## READING TEXT
##############################
The Food Allergy Superheroes Training (FAST) Program

Overview

Among children with a food allergy, strict avoidance (e.g., elimination of allergenic foods from one's diet) is the only intervention capable of preventing potentially devastating health-related sequelae including anaphylaxis and death. Youths from low-income backgrounds are particularly impacted by food allergies and may be the population most apt to benefit from a brief, portable, and engaging skills-based intervention designed to teach young children the skills needed to remain adherent to food allergy safety guidelines. Data collected as part of the proposed project will lay the groundwork for a line of federally-funded intervention research broadly examining how to promote adherence to food allergy safety guidelines among young children from low-income backgrounds through implementation of a robust, efficient, and portable intervention.

Full Title of Study: “The Food Allergy Superheroes Training (FAST) Program: Increasing Adherence to Food Allergy Safety Guidelines”

Study Type

  • Study Type: Interventional
  • Study Design
    • Allocation: Randomized
    • Intervention Model: Parallel Assignment
    • Primary Purpose: Prevention
    • Masking: Single (Outcomes Assessor)
  • Study Primary Completion Date: June 30, 2021

Detailed Description

The primary aim of this R21 proposal is to test the efficacy of a 5-session intervention designed to increase adherence to FA safety guidelines among low-income, young children (6-8 years of age) with FAs. This intervention, the Food Allergy Superheroes Training (FAST) Program, will be developed and refined across Phases 1a and 1b to target skills beneficial to promote adherence to FA guidelines (i.e., food avoidance). During Phase 1a, we will recruit a parent-child advisory board to aide in integrating principles of behavioral skills training within the FAST Program manual. We will then examine the initial acceptability and feasibility of the FAST Program in an open trial with 10 low-income, young children with FAs to further refine the intervention's content. During Phase 1b, we will randomize 50 young children with a FA who are from a low-income background to receive either the FAST Program or FA knowledge. We will employ developmentally relevant FA assessments (i.e., child-report, role-play, in situ) before, after, and one-month post-intervention as our primary outcomes. Aim 1: Determine feasibility and acceptability of the FAST intervention. We will evaluate the feasibility and acceptability of this intervention with 60 participants (n=10 in pilot trial [Phase 1a] and n=50 in a preliminary randomized trial [Phase 1b]). Aim 2: Estimate the effect size of the FAST intervention relative to FA knowledge alone. Adherence will be measured via a multi-modal, FA assessment including child-report, role-play, and in situ assessment. This form of naturalistic, FA assessment will be designed to measure the child's behavior (i.e., ingest food, touch or play with food, etc.) in a safe yet realistic manner. This study will contribute to the field's knowledge of efficacious interventions for promoting adherence among young children with FAs.
##############################
## EXTRACTED ENTRIES

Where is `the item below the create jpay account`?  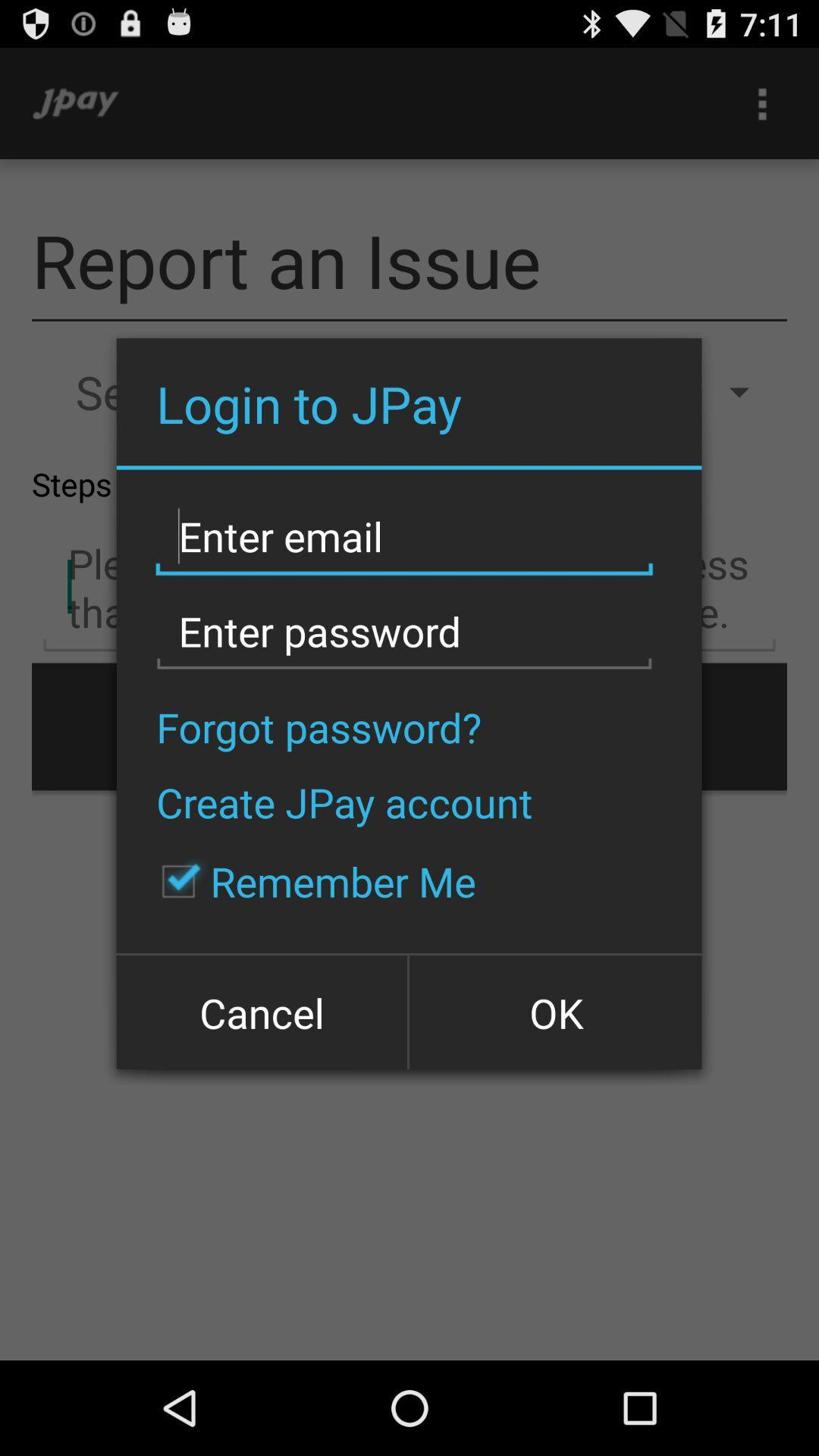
##############################
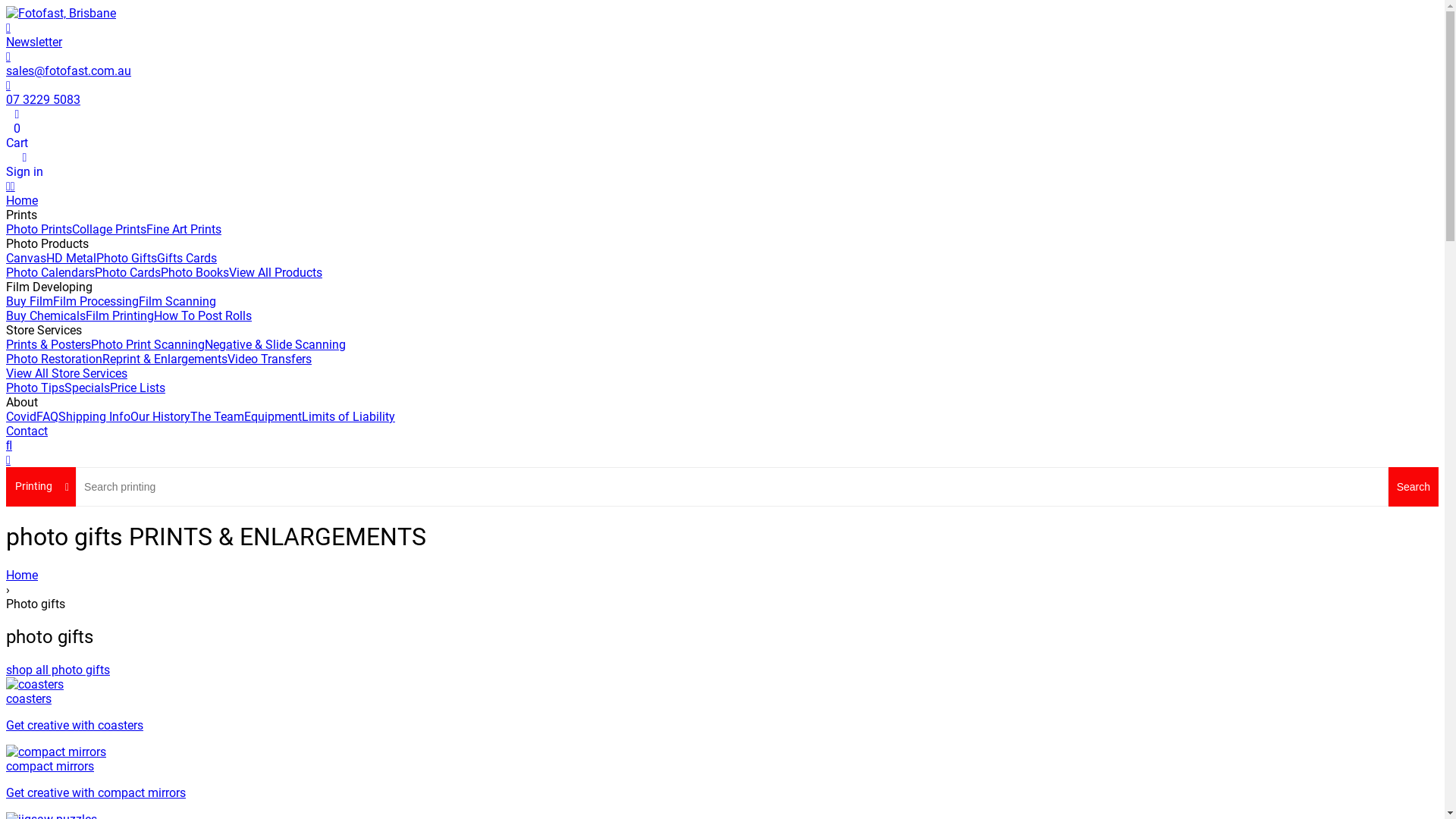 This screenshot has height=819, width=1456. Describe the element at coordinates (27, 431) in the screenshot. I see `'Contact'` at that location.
##############################
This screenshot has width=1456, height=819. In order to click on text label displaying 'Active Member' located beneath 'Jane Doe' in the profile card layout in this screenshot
##############################
## WORK REQUEST 1
List every item under "Study Design" in the study description, with the value given for each.
## WORK REQUEST 2
Retype the study description from "Among children with" to "and portable intervention.", with no changes.
None of the material is needed for the tasks here.

## ANSWER AREA 1
- Allocation: Randomized
- Intervention Model: Parallel Assignment
- Primary Purpose: Prevention
- Masking: Single (Outcomes Assessor)

## ANSWER AREA 2
Among children with a food allergy, strict avoidance (e.g., elimination of allergenic foods from one's diet) is the only intervention capable of preventing potentially devastating health-related sequelae including anaphylaxis and death. Youths from low-income backgrounds are particularly impacted by food allergies and may be the population most apt to benefit from a brief, portable, and engaging skills-based intervention designed to teach young children the skills needed to remain adherent to food allergy safety guidelines. Data collected as part of the proposed project will lay the groundwork for a line of federally-funded intervention research broadly examining how to promote adherence to food allergy safety guidelines among young children from low-income backgrounds through implementation of a robust, efficient, and portable intervention.